* begin Passage to read *

This Court finds the defendant's argument to be without merit. The allegations in the complaint sufficiently plead each element of VTL § 1192(3) and (1). The defendant's refusal to take a chemical test is simply not an element of either crime. The accusatory instrument pleads operation by stating that Officer Gonzalez observed "defendant operating a 2000 gold Acura four-dour sedan (New York license plate # HKJ5081) ... in that defendant was seated behind the steering wheel and said vehicle was moving." The complaint further alleges that he did so at "Northwest corner of East Fordham Road and Hughes Avenue, County of the Bronx, State of New York," which is a "public street." At this juncture, the Court is satisfied that this language sufficiently pleads the operation of a motor vehicle on a public road as required under VTL § 1192(7). As such, the first two elements of the crimes against the defendant are sufficiently alleged.

* end Passage to read *
* begin Provided records *

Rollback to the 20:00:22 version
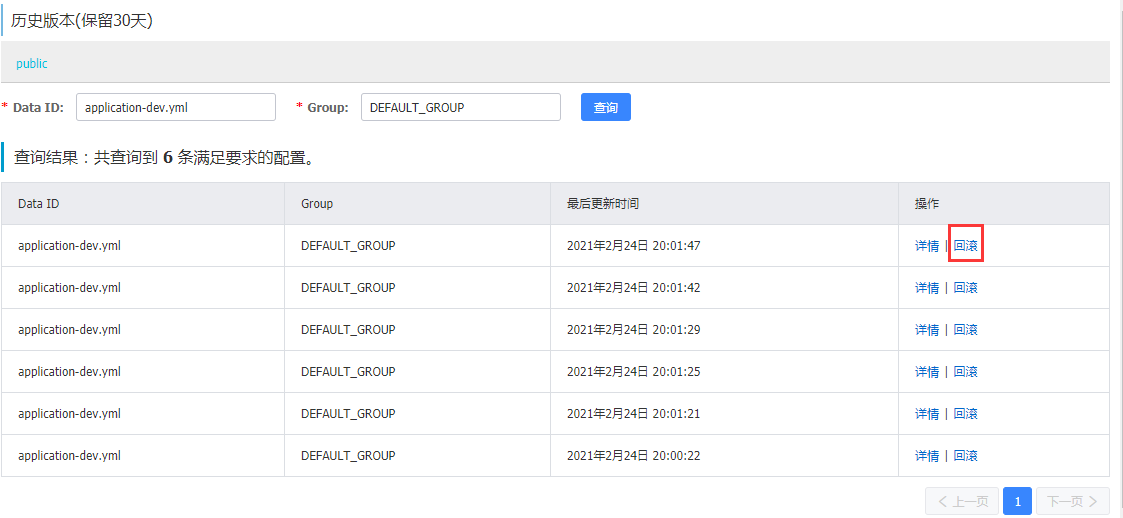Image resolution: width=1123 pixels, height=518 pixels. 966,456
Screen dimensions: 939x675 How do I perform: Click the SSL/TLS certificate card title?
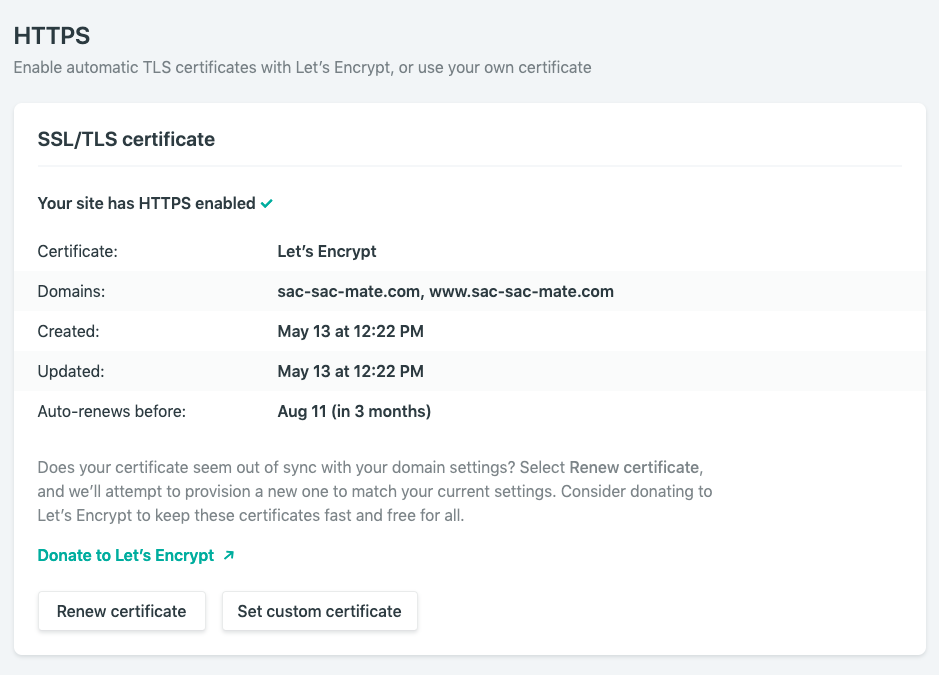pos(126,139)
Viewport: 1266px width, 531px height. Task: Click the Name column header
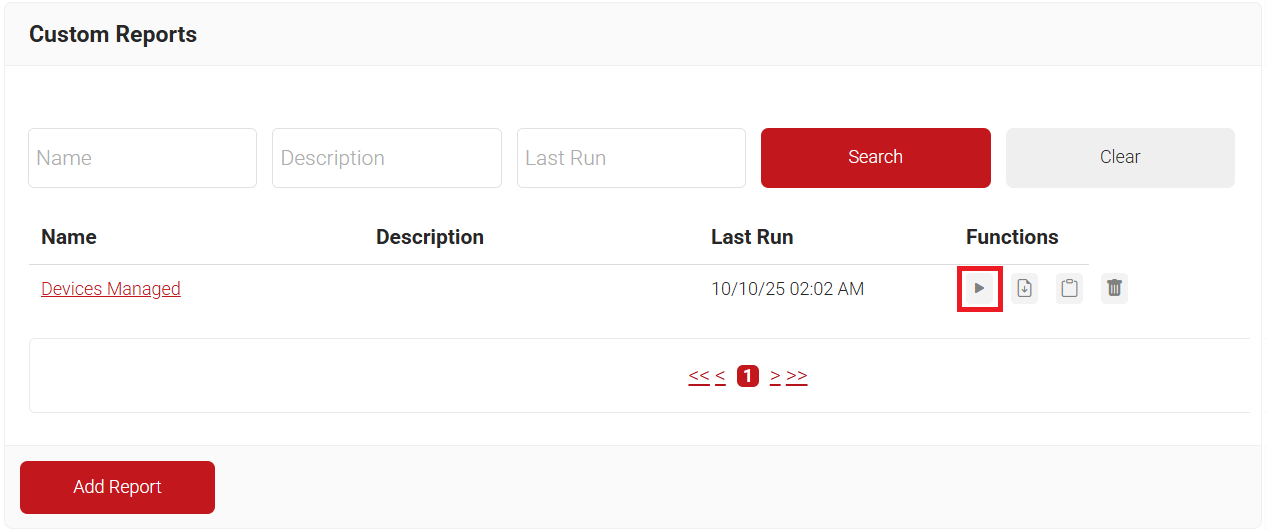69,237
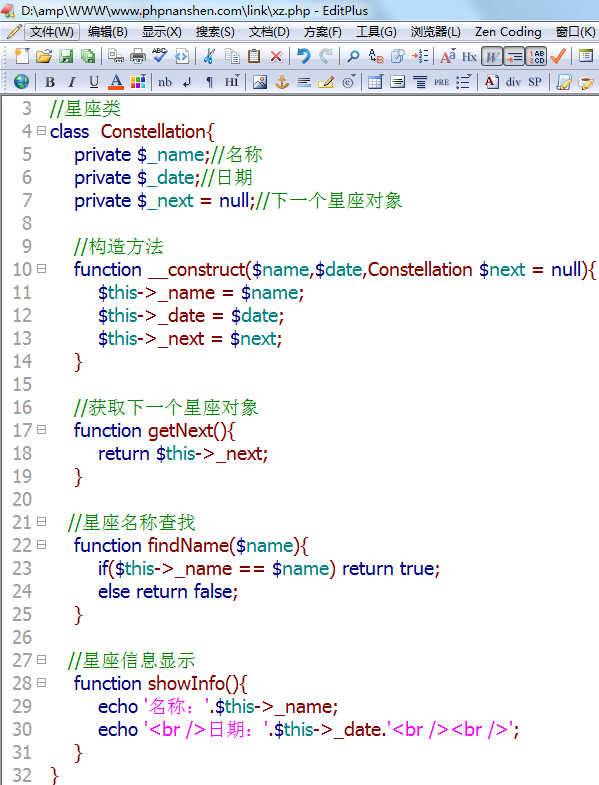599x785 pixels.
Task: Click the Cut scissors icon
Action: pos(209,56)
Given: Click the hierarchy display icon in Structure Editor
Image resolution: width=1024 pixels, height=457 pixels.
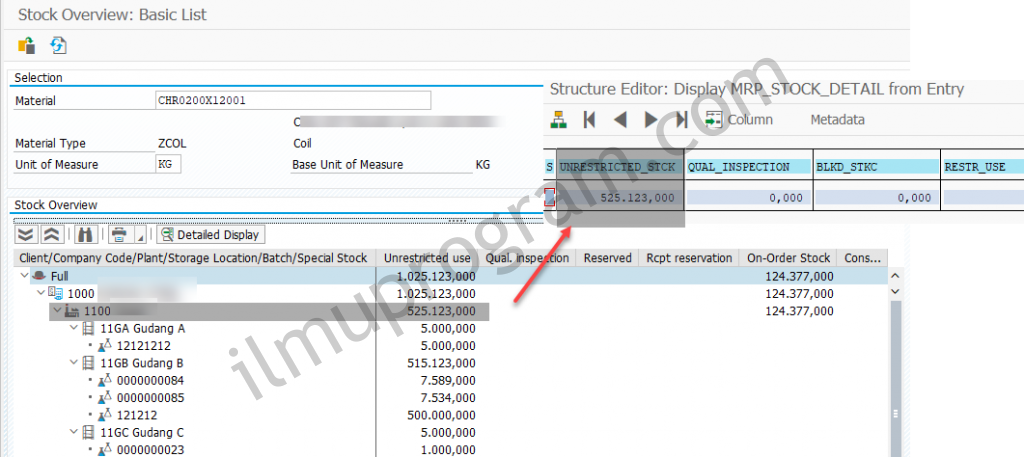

* end Provided records *

### Task to complete
In the court ruling excerpt, where does the complaint allege the defendant operated the vehicle?

### Problem solution
At the northwest corner of East Fordham Road and Hughes Avenue, County of the Bronx, State of New York, which the complaint calls a public street.